KUNINGAN (MASS) – Tanggal 21 April diperingati sebagai Hari Kartini. Sosok Kartini yang merupakan pelopor kebangkitan kaum perempuan selalu dikenang dan menjadi spirit bagi kaum hawa.
Bagaimana dengan Kartini sekarang? Banyak sosok perempuan hebat yang sukses dan membuktikan bahwa kaum perempuan pun bisa maju asal diberikan ruang yang sama.
Untuk di Kabupaten Kuningan sosok Yanti Marhalah SPd layak disebut Kartini masa kini. Dengan keterbatasan fisik ia tetap mengajar siswa SDN II Cikeusik Kecamatan Cidahu.
Perempuan kelaharian Ciawigebang tanggal 23 Juli 1972 itu, terpaksa menggunakan roda untuk menunjang aktivitas mengajar siswa kelas 3.
Kejadian kecelakaan lalulintas pada tahun 2012 membuatnya tidak bisa berjalan. Meski begitu dengan keterbatasaan ia tidak pernah menyerah dan tetap mengajar.
Justru, istri dari Toto Kartono ini semakin membuat ia termotivasi dalam memberikan pengajaran kepada siswa. Ia merasa punya tanggung jawab dan juga ingat dengan sumpah ketika diangkat menjadi PNS pada tahun 2007.
“Karena saya cinta anak-anak makanya saya akan terus mengajar. Selama saya diberi kekuatan, Insa Allah. Saya berat dengan sumpah jabatan ketika diangkat menjadi PNS maka tidak ada alasan untuk tidak mengajar,” ucap Yantinya pada suatu kesempatan.
Ia mengaku, bantuan suami tercinta yang membuat ia bisa mengajar. Setiap hari sejak kejadian kecelakaan pada tahun 2012 sang suami dengan setia menemaninya.
Selain itu, dukungan dari rekan kerja yang membuat semakin kuat mengahadapi cobaan hidup. Dan yang paling penting adalah senyuman anak-anak yang membuat ia ingin selalu mengajar.
“Rasanya tersiksa kalau tidak berjumpa dengan anak-anak. Mengajar dan membuat siswa paham membuat saya bahagia,” jelas Yanti bercerita kepada Radar.
Dengan suara terharu Yanti membuka cerita tragis enam tahun lalu. Kejadian bermula pada hari Sabtu tanggal 5 Mei 2012.
Hari naas itu ia pulang dari tempat kerja dan pada saat itu anak perempuan semata wayang ikut dalam angdes. Penumpang angdes pada hari Sabtu itu sangat penuh.
_____
▶ **Tugas Pengerjaan**
(A) Salin ulang bagian kutipan teks yang dimulai dengan kata-kata "Untuk di Kabupaten" dan berakhir dengan "Cikeusik Kecamatan Cidahu.".
(B) Apakah pernyataan berikut sesuai dengan kutipan teks: (i) Yanti Marhalah diangkat menjadi PNS pada tahun 2007; (ii) Yanti Marhalah mengajar siswa kelas 5; (iii) kecelakaan itu bermula pada hari Minggu? Jawab ya atau tidak untuk masing-masing, disertai kutipan kata-kata kutipan teks yang menentukannya.

▶ **Bagian Data**
_____
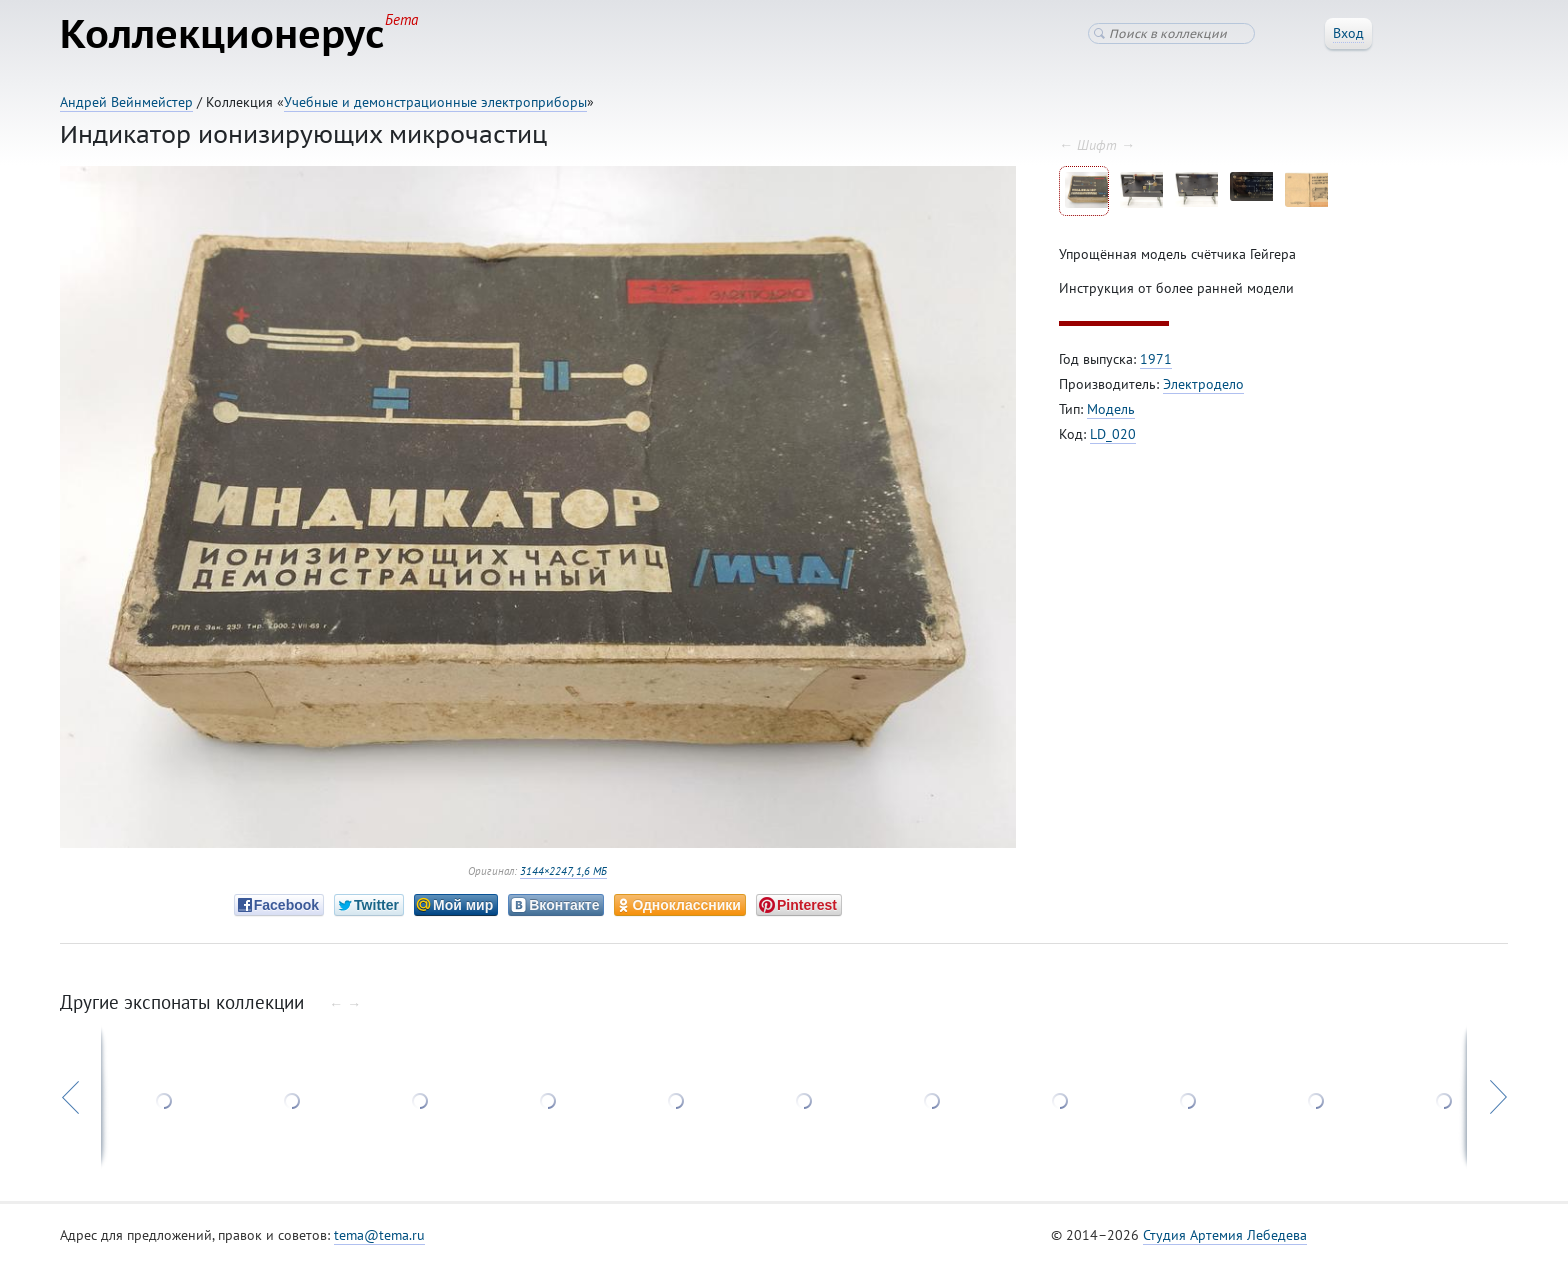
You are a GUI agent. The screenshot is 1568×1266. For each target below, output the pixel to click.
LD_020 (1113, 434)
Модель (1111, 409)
_____
▶ **Jawaban Setiap Tugas**
(A)
Untuk di Kabupaten Kuningan sosok Yanti Marhalah SPd layak disebut Kartini masa kini. Dengan keterbatasan fisik ia tetap mengajar siswa SDN II Cikeusik Kecamatan Cidahu.

(B)
(i) Ya: "ingat dengan sumpah ketika diangkat menjadi PNS pada tahun 2007"
(ii) Tidak: "aktivitas mengajar siswa kelas 3"
(iii) Tidak: "Kejadian bermula pada hari Sabtu tanggal 5 Mei 2012"